Quand Nairobi range le drapeau du Polisario : le réalisme fait son entrée en Afrique de l’Est

Majdi Fatima Zahra

Dans la vaste comédie des relations internationales africaines, il arrive que certains acteurs quittent enfin la scène du théâtre idéologique pour entrer, non sans panache, dans le monde réel. C’est ce qu’a fait récemment le gouvernement kenyan en décidant de mettre fin à son soutien historique au Polisario pour embrasser, avec pragmatisme, l’initiative marocaine d’autonomie au Sahara.

Exit les postures tiers-mondistes, place aux affaires sérieuses , le Maroc est aujourd’hui perçu, même à Nairobi, comme un partenaire stratégique, pas comme une simple carte à abattre dans les sommets de la nostalgie anti-coloniale.

D’ailleurs, le symbole ne s’est pas fait attendre : l’inauguration officielle de l’ambassade du Kenya à Rabat, en grande pompe, avec discours fleuris et poignées de main chaleureuses. Trois jours de visite pour Musalia Mudavadi, ministre des Affaires étrangères kényan, trois jours pour sceller une série d’accords économiques, mais surtout tourner une page diplomatique qui sentait le renfermé.

Et dans un communiqué qui n’a rien d’une improvisation, le Kenya vante désormais le plan d’autonomie marocain comme “réaliste et applicable”, tout en saluant le leadership du Roi Mohammed VI sur le continent. On est loin, très loin, des résolutions unilatérales et des vieilles banderoles du front révolutionnaire d’antan.

Du romantisme idéologique au calcul stratégique

Le changement kényan n’est pas tombé du ciel. Il est le fruit d’un patient travail de diplomatie économique et politique mené par Rabat depuis sa réintégration à l’Union africaine en 2017. Une stratégie du “soft power” à la marocaine ,  investissements ciblés, projets structurants, coopération Sud-Sud… et surtout, un message clair : le Maroc ne quémande pas des soutiens, il construit des partenariats.

Le message a été entendu à Nairobi, surtout quand on regarde les chiffres. En 2023, les importations kényanes depuis le Maroc atteignaient 93 millions de dollars, principalement en engrais et produits chimiques, pendant que ses exportations vers le royaume plafonnaient à… 3,8 millions, dominées par le thé et le café. Cherchez l’erreur.

C’est donc tout naturellement que le chef de la diplomatie kényane a annoncé vouloir rééquilibrer les échanges et booster les exportations vers le Maroc. Une manière élégante de dire , “On veut bien changer d’avis, mais pas gratuitement.”

Quand le Polisario perd son salon est-africain

Pendant que le Kenya tisse des liens concrets avec le Maroc, que devient le Polisario, ce passager clandestin des causes perdues ? Eh bien, il plie bagages, discrètement, sans bruit, sans communiqué officiel. Les jours de sa présence diplomatique officieuse à Nairobi semblent comptés. D’autres capitales africaines pourraient suivre le mouvement, à l’image du Ghana, du Libéria ou même de l’Angola, qui ont récemment opté pour une position de “réserve diplomatique” face aux prétentions de Tindouf.

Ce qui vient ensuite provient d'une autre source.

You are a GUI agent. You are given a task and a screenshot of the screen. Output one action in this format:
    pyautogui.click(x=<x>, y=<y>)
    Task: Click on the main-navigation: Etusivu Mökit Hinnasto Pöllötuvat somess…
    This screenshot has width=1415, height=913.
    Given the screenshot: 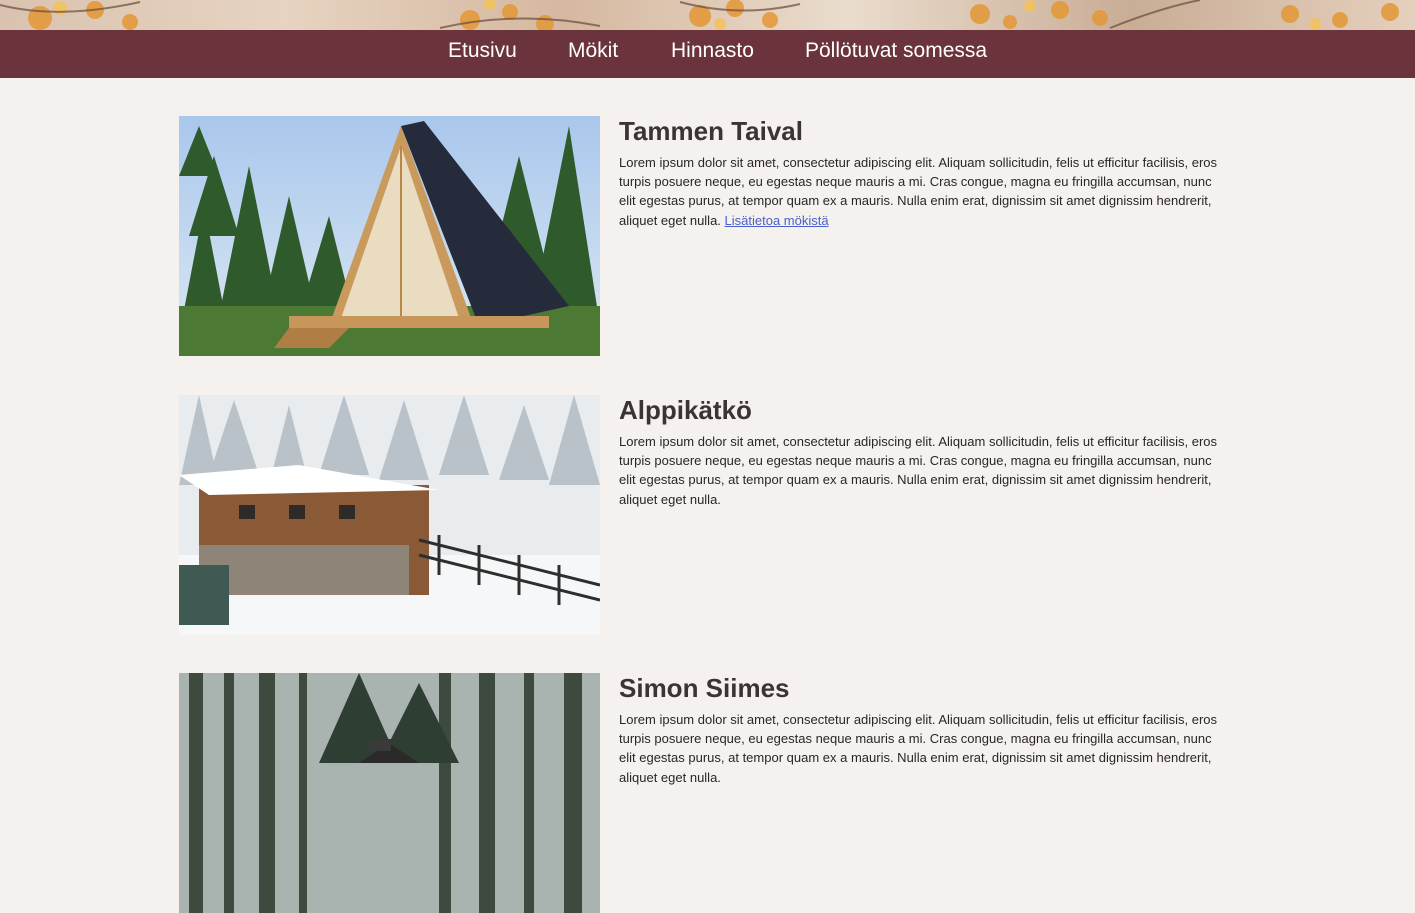 What is the action you would take?
    pyautogui.click(x=708, y=54)
    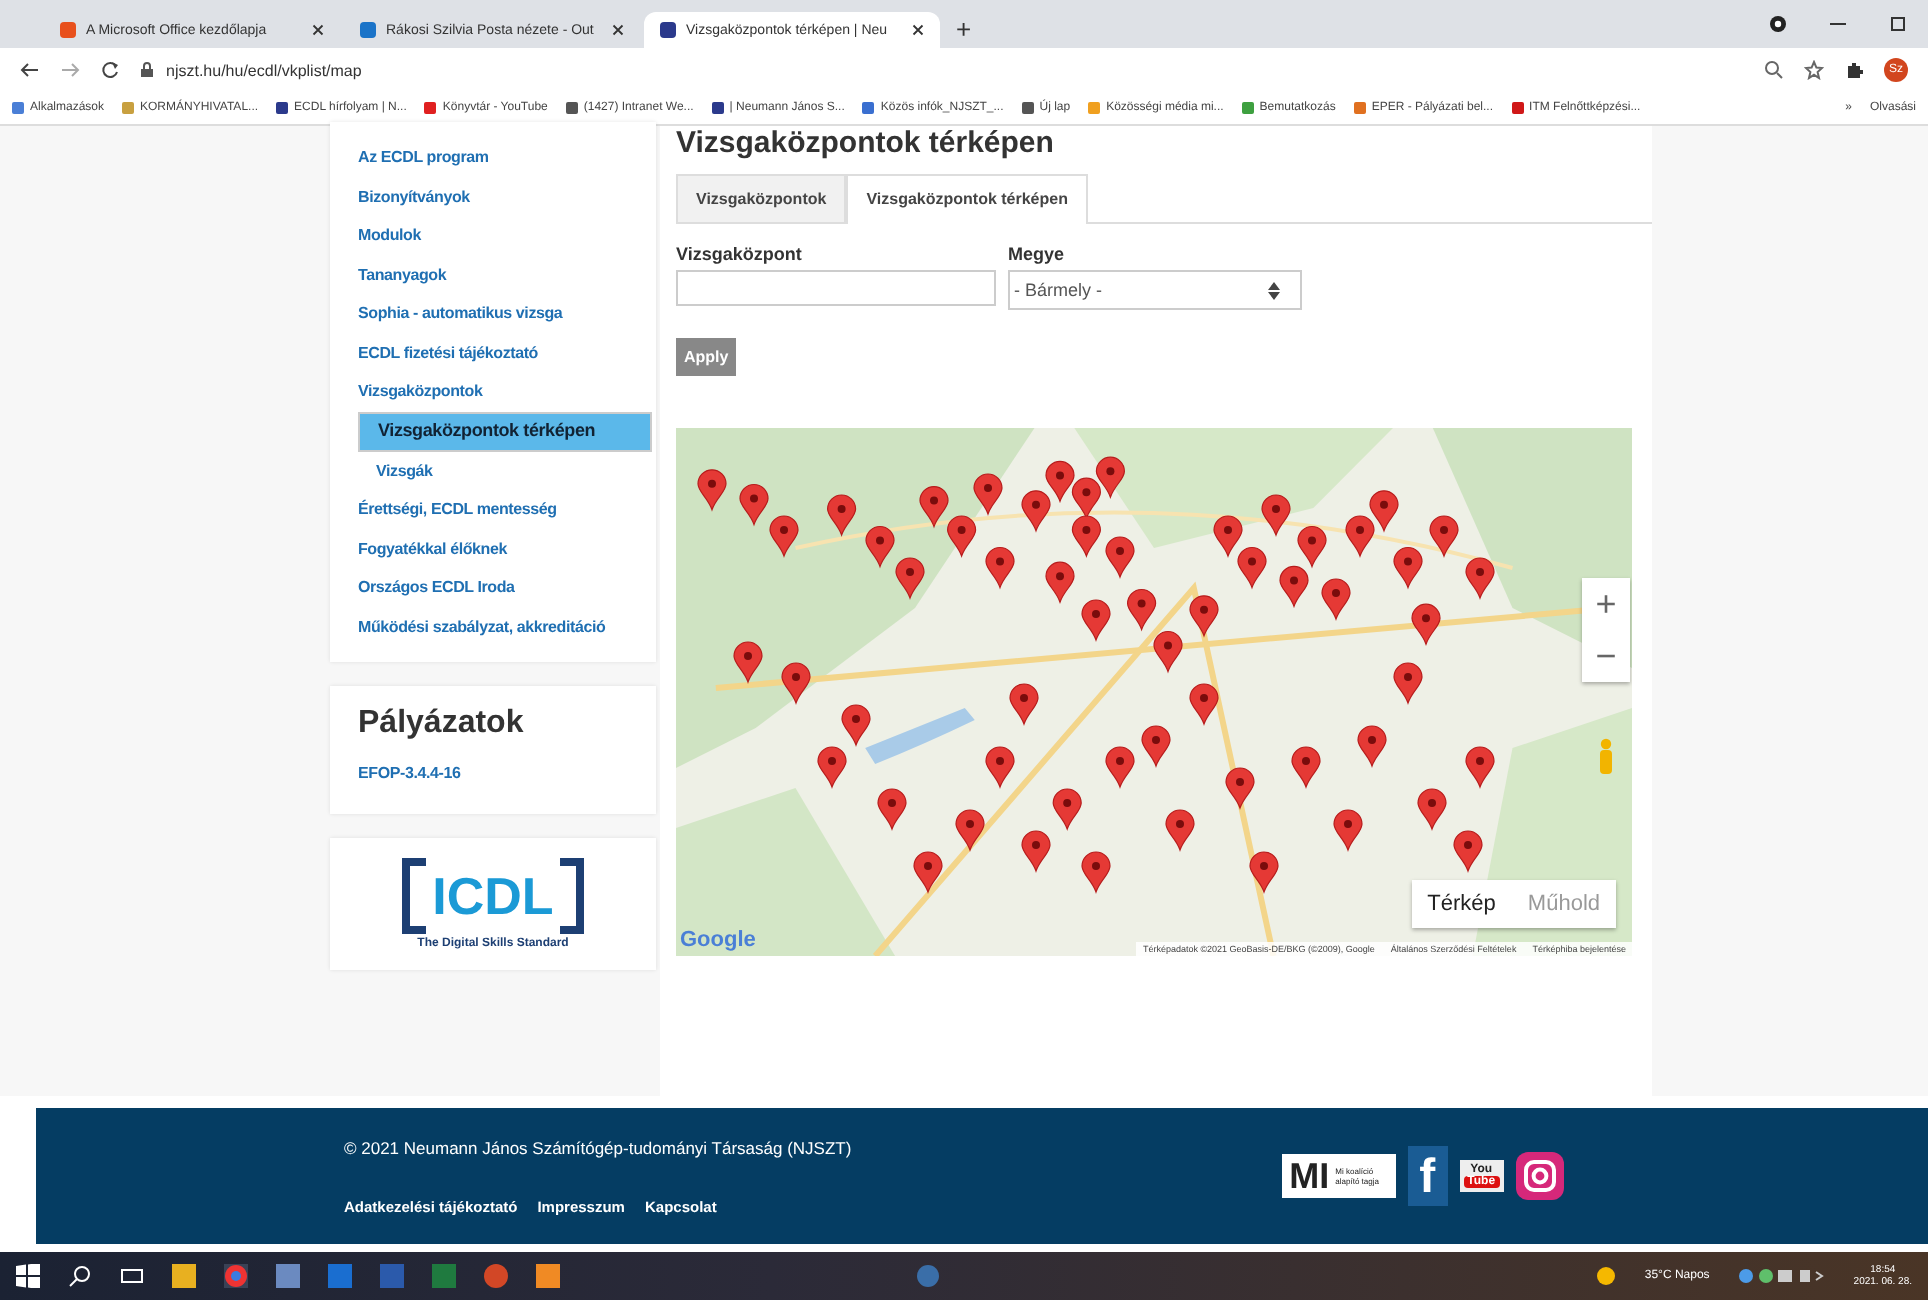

Khallad Chiat, professeur de relations internationales, souligne d’ailleurs que le virage kényan confère un poids symbolique important à la dynamique marocaine, puisqu’il s’agit d’un acteur-clé de l’Afrique de l’Est, longtemps enraciné dans le soutien au Polisario. “C’est la victoire du réalisme sur l’illusion,” résume-t-il.

Un vent nouveau sur la diplomatie africaine

La diplomatie marocaine, longtemps cantonnée à l’Afrique de l’Ouest, avance désormais à grands pas vers l’Est, portée par des projets tels que le gazoduc Nigeria-Maroc, ou l’initiative atlantique pour la sécurité énergétique. Rabat n’est plus un simple observateur , c’est un architecte de l’intégration régionale.

Dans ce contexte, la position kényane n’est pas une anomalie, mais le prélude à un réalignement plus large. La vieille carte du soutien inconditionnel au Polisario, distribuée à l’époque des luttes de libération, ne vaut plus grand-chose dans l’Afrique du XXIe siècle. Aujourd’hui, ceux qui veulent se développer savent que les idéologies figées ne construisent ni routes, ni usines, ni ports.

Une boussole africaine en train de pivoter

À l’heure où les équilibres africains se redessinent, le Maroc réussit là où tant d’autres échouent , faire bouger les lignes sans fracas, mais avec constance. Et tandis que Nairobi découvre les vertus du partenariat avec Rabat, d’autres chancelleries africaines pourraient bien être en train d’ajuster, elles aussi, leur GPS diplomatique. Le Sahara marocain ? Pour un nombre croissant d’États africains, ce n’est plus un débat. C’est une évidence.